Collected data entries
※ ※ ※

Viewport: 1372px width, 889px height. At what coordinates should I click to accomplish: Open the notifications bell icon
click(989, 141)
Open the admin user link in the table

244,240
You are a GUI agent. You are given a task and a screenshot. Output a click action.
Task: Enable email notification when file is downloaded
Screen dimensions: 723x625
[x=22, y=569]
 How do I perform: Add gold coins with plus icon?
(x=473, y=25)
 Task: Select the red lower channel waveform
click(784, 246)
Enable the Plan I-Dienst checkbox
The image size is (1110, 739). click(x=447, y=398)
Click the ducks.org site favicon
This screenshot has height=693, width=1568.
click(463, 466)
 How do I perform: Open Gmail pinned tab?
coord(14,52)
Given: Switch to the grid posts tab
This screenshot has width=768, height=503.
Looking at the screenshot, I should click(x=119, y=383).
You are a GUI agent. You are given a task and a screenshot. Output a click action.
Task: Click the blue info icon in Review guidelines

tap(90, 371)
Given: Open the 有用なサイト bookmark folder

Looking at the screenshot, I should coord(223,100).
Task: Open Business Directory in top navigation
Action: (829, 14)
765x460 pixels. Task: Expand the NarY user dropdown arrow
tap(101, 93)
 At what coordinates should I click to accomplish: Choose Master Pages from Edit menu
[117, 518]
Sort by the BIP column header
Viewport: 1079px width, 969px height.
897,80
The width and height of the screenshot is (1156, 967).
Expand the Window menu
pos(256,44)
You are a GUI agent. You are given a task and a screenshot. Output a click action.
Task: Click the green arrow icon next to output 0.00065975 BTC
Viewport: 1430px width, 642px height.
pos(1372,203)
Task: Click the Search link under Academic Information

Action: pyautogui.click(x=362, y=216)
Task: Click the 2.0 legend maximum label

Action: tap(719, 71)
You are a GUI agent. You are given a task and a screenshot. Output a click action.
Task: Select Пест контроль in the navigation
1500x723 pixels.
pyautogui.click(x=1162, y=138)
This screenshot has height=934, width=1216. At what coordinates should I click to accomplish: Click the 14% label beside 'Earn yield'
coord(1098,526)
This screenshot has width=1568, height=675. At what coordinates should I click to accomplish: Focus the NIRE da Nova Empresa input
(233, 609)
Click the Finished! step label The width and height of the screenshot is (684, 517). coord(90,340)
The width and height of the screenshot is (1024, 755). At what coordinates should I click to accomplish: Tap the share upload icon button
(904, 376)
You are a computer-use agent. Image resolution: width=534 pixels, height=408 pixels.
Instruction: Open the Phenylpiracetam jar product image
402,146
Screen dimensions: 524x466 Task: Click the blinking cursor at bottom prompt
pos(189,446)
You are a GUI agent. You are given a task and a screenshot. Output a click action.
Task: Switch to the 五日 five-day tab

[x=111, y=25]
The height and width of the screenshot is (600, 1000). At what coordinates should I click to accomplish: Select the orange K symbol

※ ※ ※

DO THIS
Reproduce the listing with every "GUI agent" renamed to "screen assistant", keeping everything else the same.

SOLUTION TO THE PROBLEM
Viewport: 1372px width, 889px height. At what coordinates should I click to accomplish: Open the notifications bell icon
click(989, 141)
Open the admin user link in the table

244,240
You are a screen assistant. You are given a task and a screenshot. Output a click action.
Task: Enable email notification when file is downloaded
Screen dimensions: 723x625
[x=22, y=569]
 How do I perform: Add gold coins with plus icon?
(x=473, y=25)
 Task: Select the red lower channel waveform
click(784, 246)
Enable the Plan I-Dienst checkbox
The image size is (1110, 739). click(x=447, y=398)
Click the ducks.org site favicon
This screenshot has height=693, width=1568.
click(463, 466)
 How do I perform: Open Gmail pinned tab?
coord(14,52)
Given: Switch to the grid posts tab
This screenshot has width=768, height=503.
Looking at the screenshot, I should click(x=119, y=383).
You are a screen assistant. You are given a task and a screenshot. Output a click action.
Task: Click the blue info icon in Review guidelines

tap(90, 371)
Given: Open the 有用なサイト bookmark folder

Looking at the screenshot, I should coord(223,100).
Task: Open Business Directory in top navigation
Action: (829, 14)
765x460 pixels. Task: Expand the NarY user dropdown arrow
tap(101, 93)
 At what coordinates should I click to accomplish: Choose Master Pages from Edit menu
[117, 518]
Sort by the BIP column header
Viewport: 1079px width, 969px height.
897,80
The width and height of the screenshot is (1156, 967).
Expand the Window menu
pos(256,44)
You are a screen assistant. You are given a task and a screenshot. Output a click action.
Task: Click the green arrow icon next to output 0.00065975 BTC
Viewport: 1430px width, 642px height.
pos(1372,203)
Task: Click the Search link under Academic Information

Action: pyautogui.click(x=362, y=216)
Task: Click the 2.0 legend maximum label

Action: tap(719, 71)
You are a screen assistant. You are given a task and a screenshot. Output a click action.
Task: Select Пест контроль in the navigation
1500x723 pixels.
pyautogui.click(x=1162, y=138)
This screenshot has height=934, width=1216. At what coordinates should I click to accomplish: Click the 14% label beside 'Earn yield'
coord(1098,526)
This screenshot has width=1568, height=675. At what coordinates should I click to accomplish: Focus the NIRE da Nova Empresa input
(233, 609)
Click the Finished! step label The width and height of the screenshot is (684, 517). coord(90,340)
The width and height of the screenshot is (1024, 755). At what coordinates should I click to accomplish: Tap the share upload icon button
(904, 376)
You are a computer-use agent. Image resolution: width=534 pixels, height=408 pixels.
Instruction: Open the Phenylpiracetam jar product image
402,146
Screen dimensions: 524x466 Task: Click the blinking cursor at bottom prompt
pos(189,446)
You are a screen assistant. You are given a task and a screenshot. Output a click action.
Task: Switch to the 五日 five-day tab

[x=111, y=25]
The height and width of the screenshot is (600, 1000). At what coordinates should I click to accomplish: Select the orange K symbol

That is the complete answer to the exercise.